I'm trying to help a friend analyze the complexity of his algorithm but my understanding of Big-O notation is quite limited.
The code goes like this:
int SAMPLES = 2000;
int K_SAMPLES = 5000;
int i = 0; // initial index position
while (i < SAMPLES)
{
enumerate(); // Complexity: O(SAMPLES)
int neighbors = find_neighbors(i); // Complexity: O(1)
// Worst case scenario, neighbors is the same number of SAMPLES
int f = 0;
while (f < neighbors) // This loop is probably O(SAMPLES) as well.
{
int k = 0; // counter variable
while (k < K_SAMPLES) // Not sure how to express the complexity of this loop.
{ // Worst case scenario K_SAMPLES might be bigger than SAMPLES.
// do something!
k++;
}
f++;
}
i++;
}
There are 2 functions inside the code but I was able to identify their complexity since they are simple. However, I was unable to express the complexity of the inner while
loop, but even after it is measured, I still need help to assemble all these complexities into a formula that represents the computational complexity of the algorithm.
I seriously need help on this matter. Thanks!
Worst case analysis going from inner most loop to outer most (with mild abuse of the "=" sign):
-> O(K_SAMPLES) -- complexity of just the k-loop
-> neighbors * O(K_SAMPLES) -- complexity of f-loop accounted for
= SAMPLES * O(K_SAMPLES) -- since neighbors = SAMPLES in worst case
= O(SAMPLES * K_SAMPLES)
-> O(SAMPLES) + O(SAMPLES * K_SAMPLES) -- adding complexity of enumerate()

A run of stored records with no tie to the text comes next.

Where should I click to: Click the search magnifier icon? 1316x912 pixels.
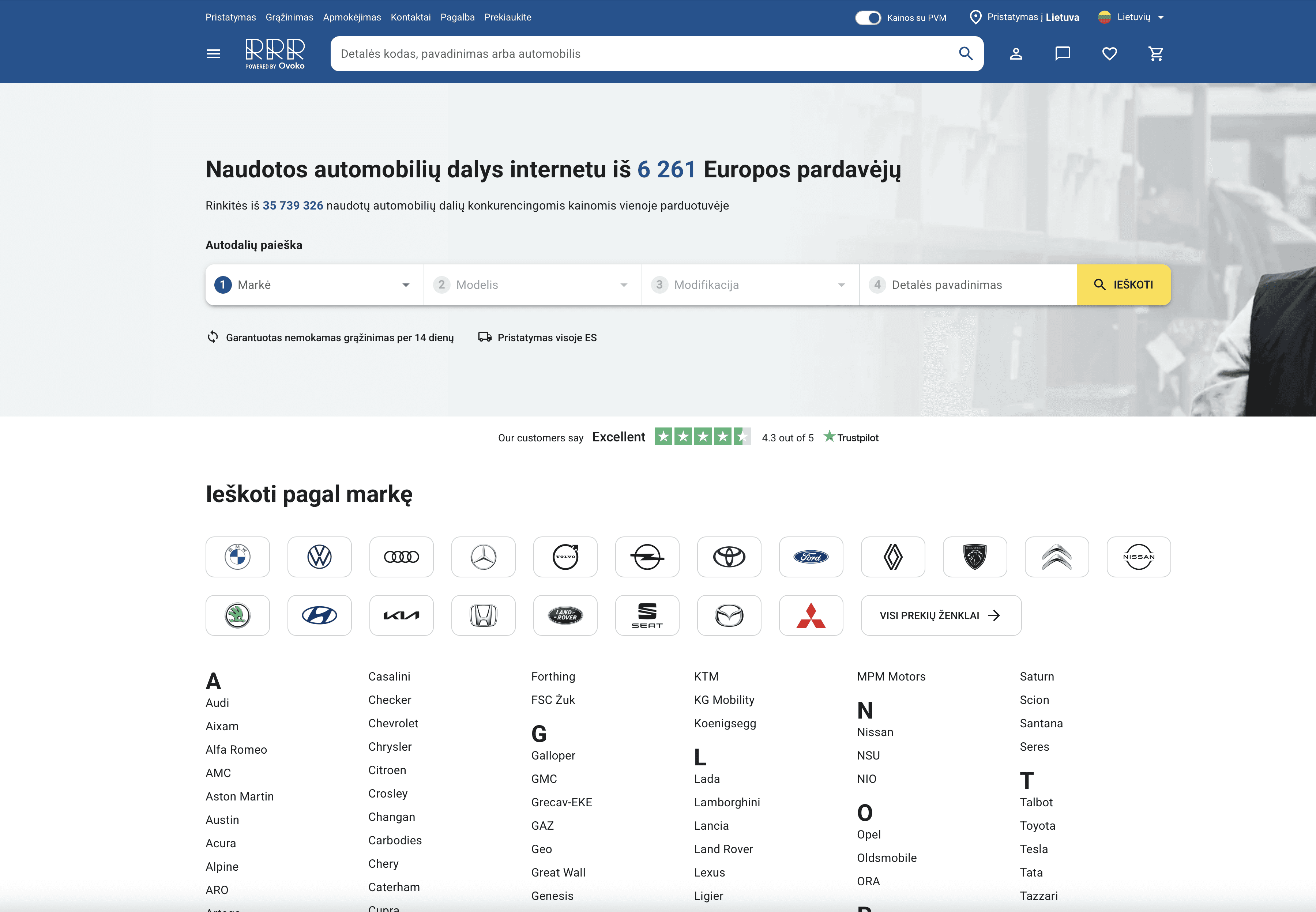[966, 54]
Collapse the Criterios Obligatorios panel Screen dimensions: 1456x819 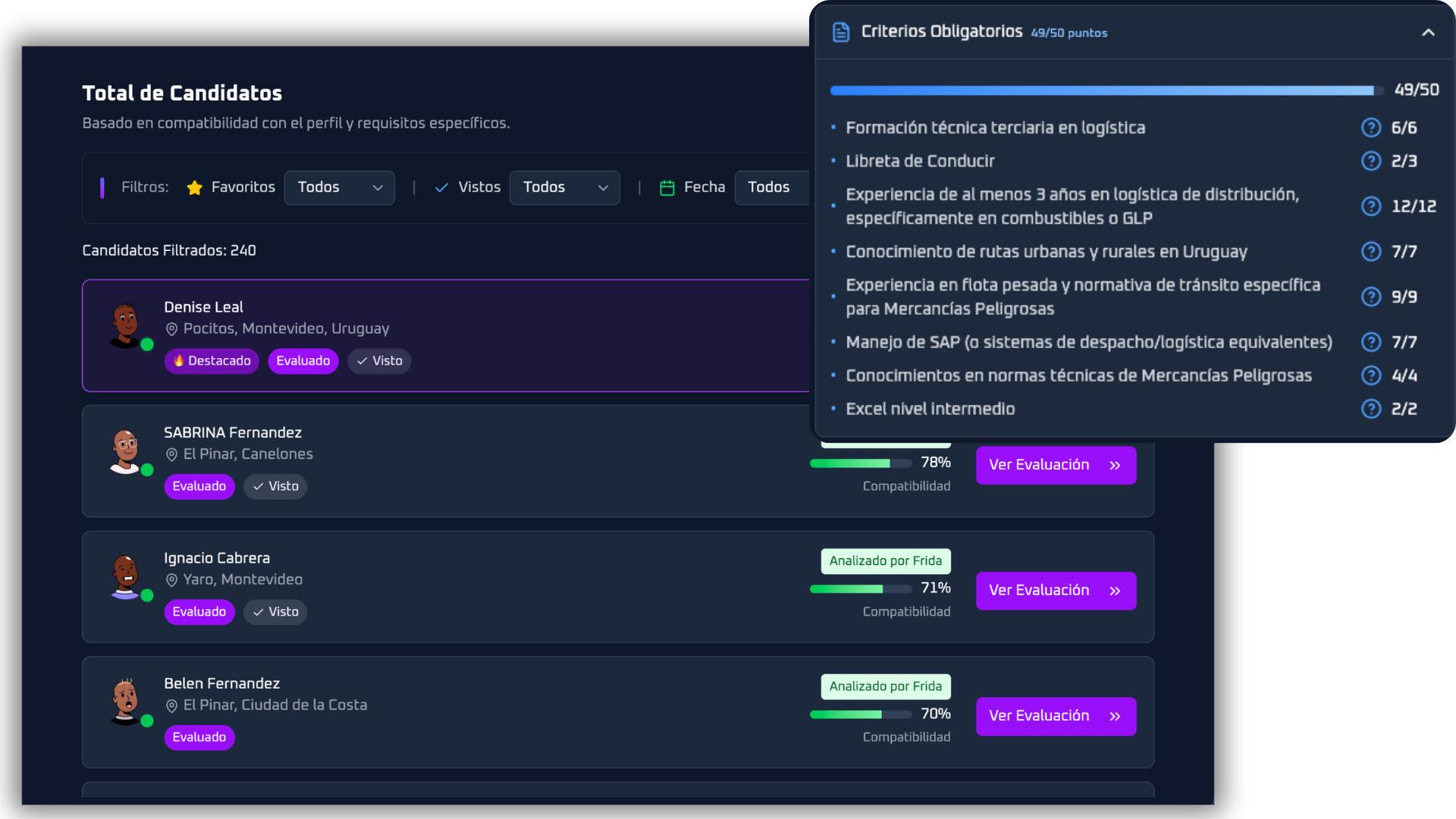(1428, 33)
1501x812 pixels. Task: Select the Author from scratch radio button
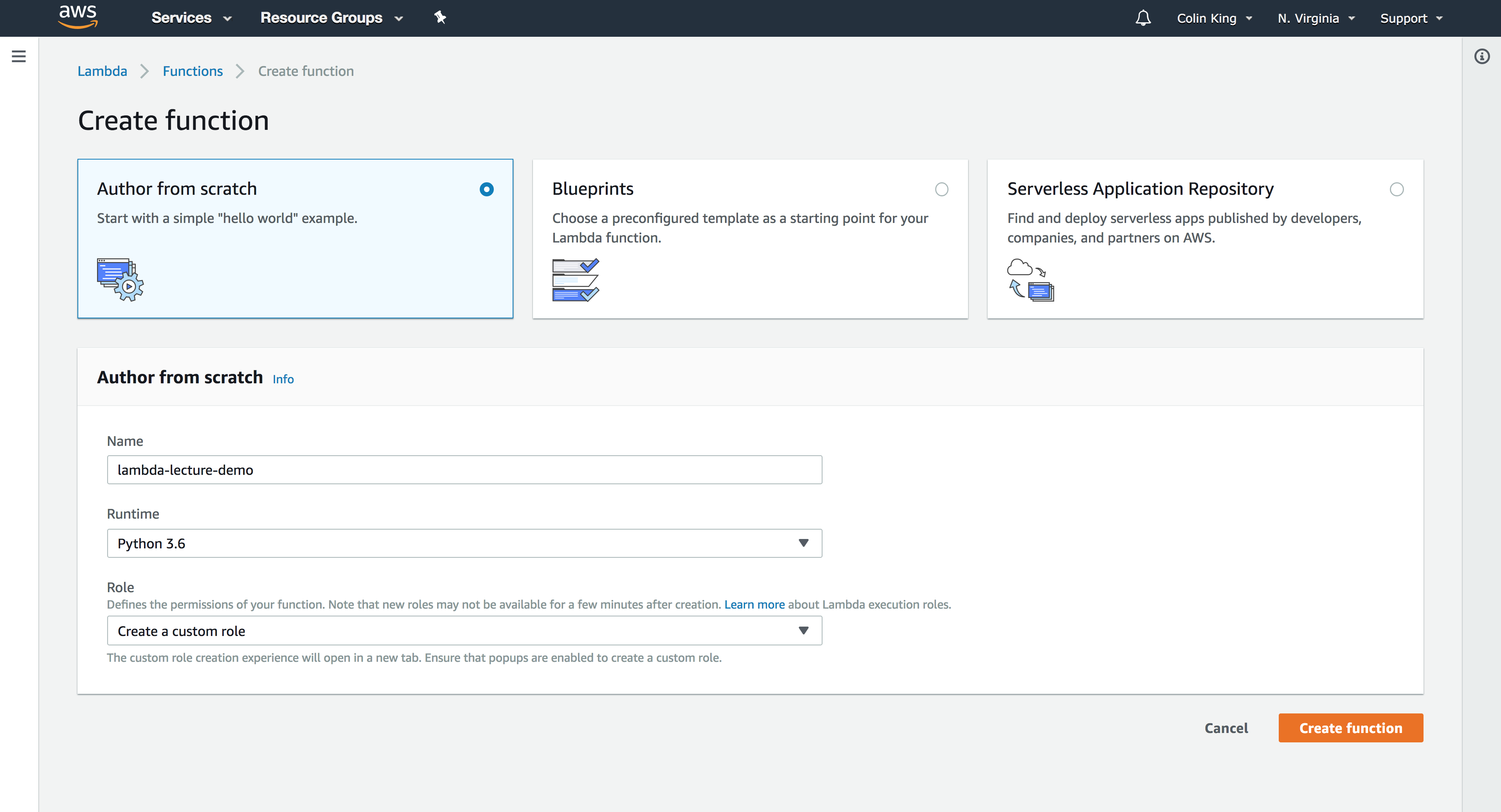click(486, 189)
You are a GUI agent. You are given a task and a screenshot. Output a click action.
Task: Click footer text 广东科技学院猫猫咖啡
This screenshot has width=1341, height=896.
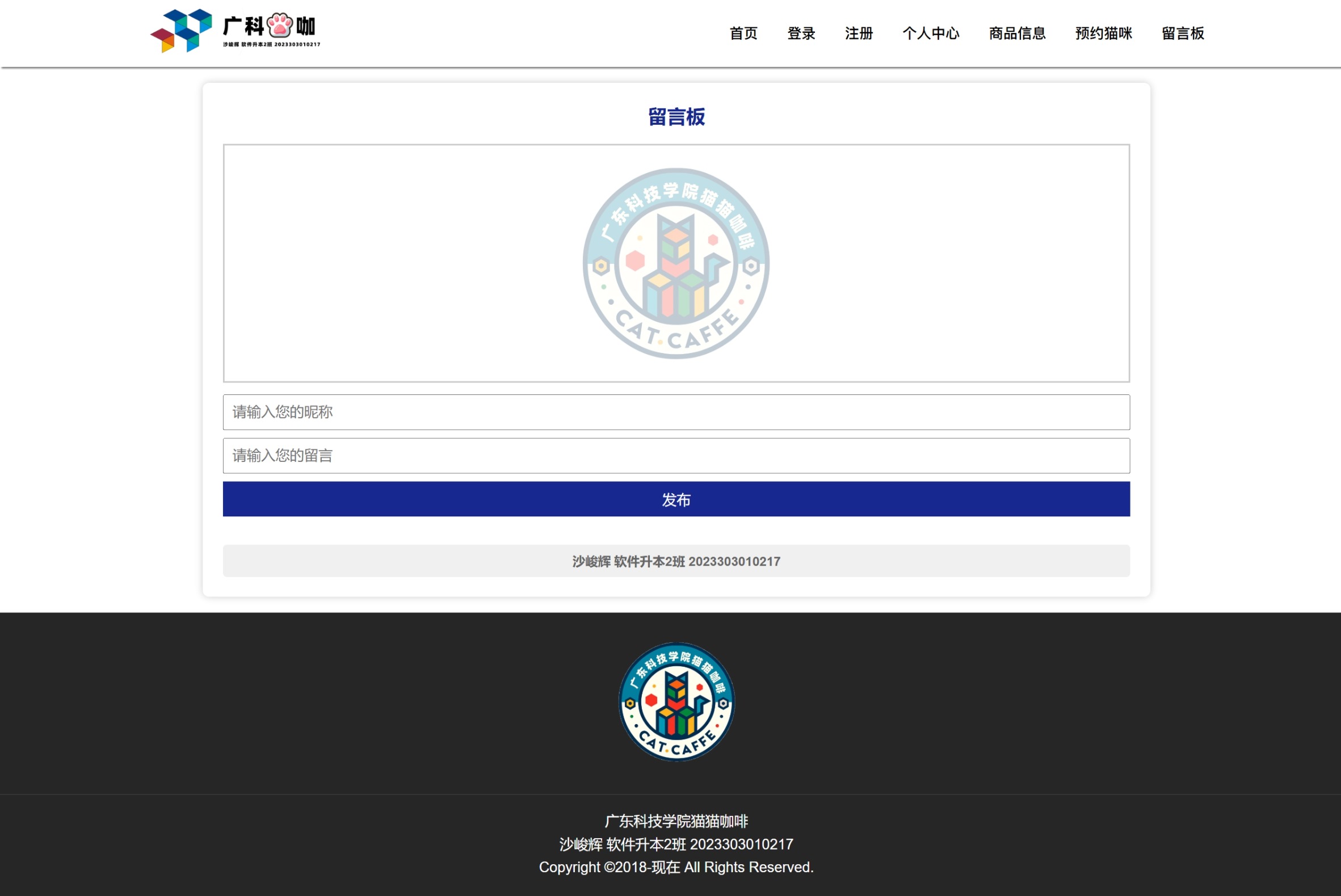(676, 821)
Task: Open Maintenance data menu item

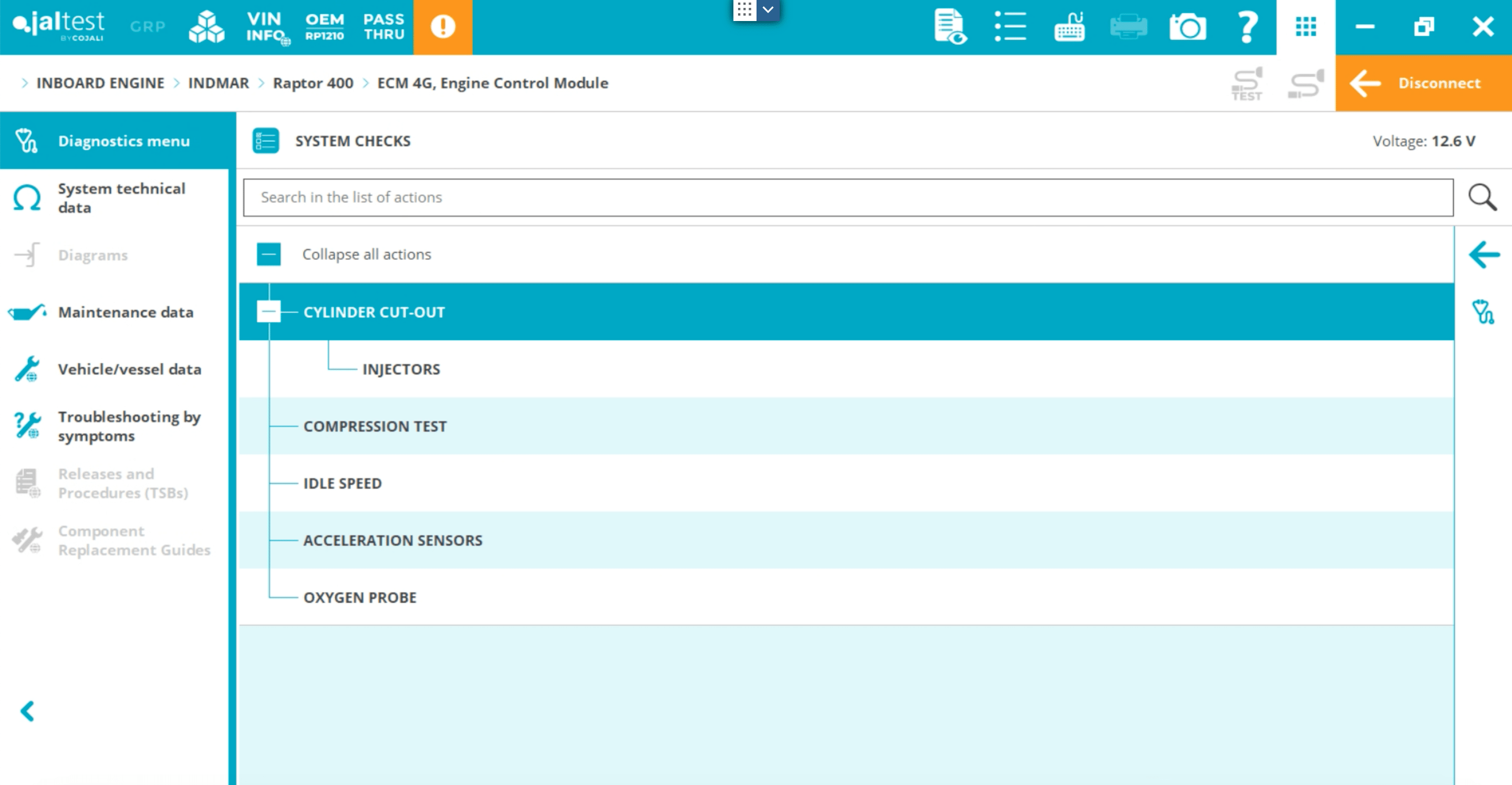Action: (x=126, y=312)
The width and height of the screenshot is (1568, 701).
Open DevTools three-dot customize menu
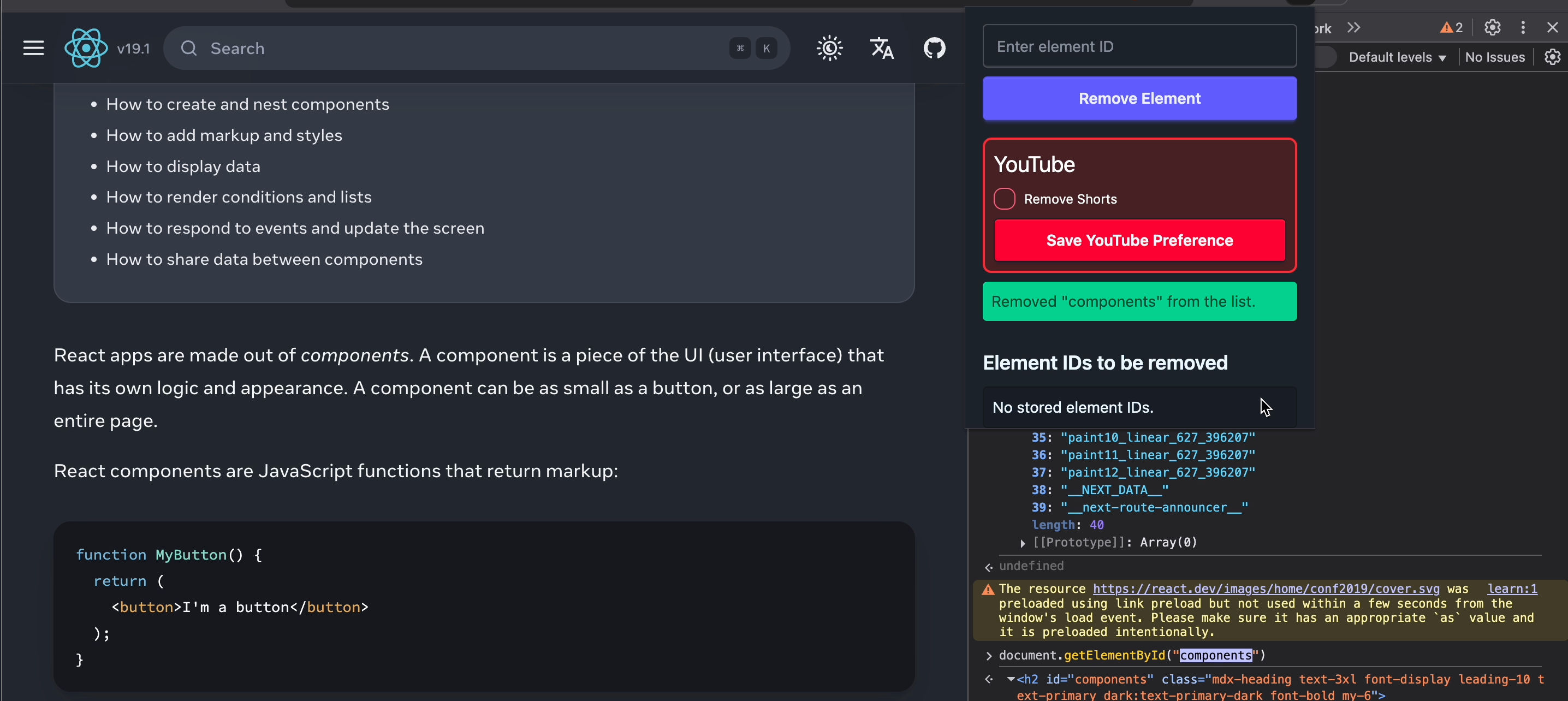tap(1523, 27)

= O(SAMPLES + SAMPLES * K_SAMPLES)
= O(SAMPLES * K_SAMPLES)
The SAMPLES
term was dropped since SAMPLES * K_SAMPLES
grows asymptotically faster. More formally,
When C >= 2, SAMPLES >= 1, K_SAMPLES >= 1 then
SAMPLES + SAMPLES * K_SAMPLES <= C(SAMPLES * K_SAMPLES)
SAMPLES * (K_SAMPLES + 1) <= SAMPLES * C * K_SAMPLES
K_SAMPLES + 1 <= C * K_SAMPLES
For more info on big-O with multiple variables, see here. Continuing on with the last loop we have:
-> SAMPLES * O(SAMPLES * K_SAMPLES) -- complexity of i-loop accounted for
= O(SAMPLES^2 * K_SAMPLES)
Note that depending on the average number returned by find_neighbors(i)
, it can make the average big-O different.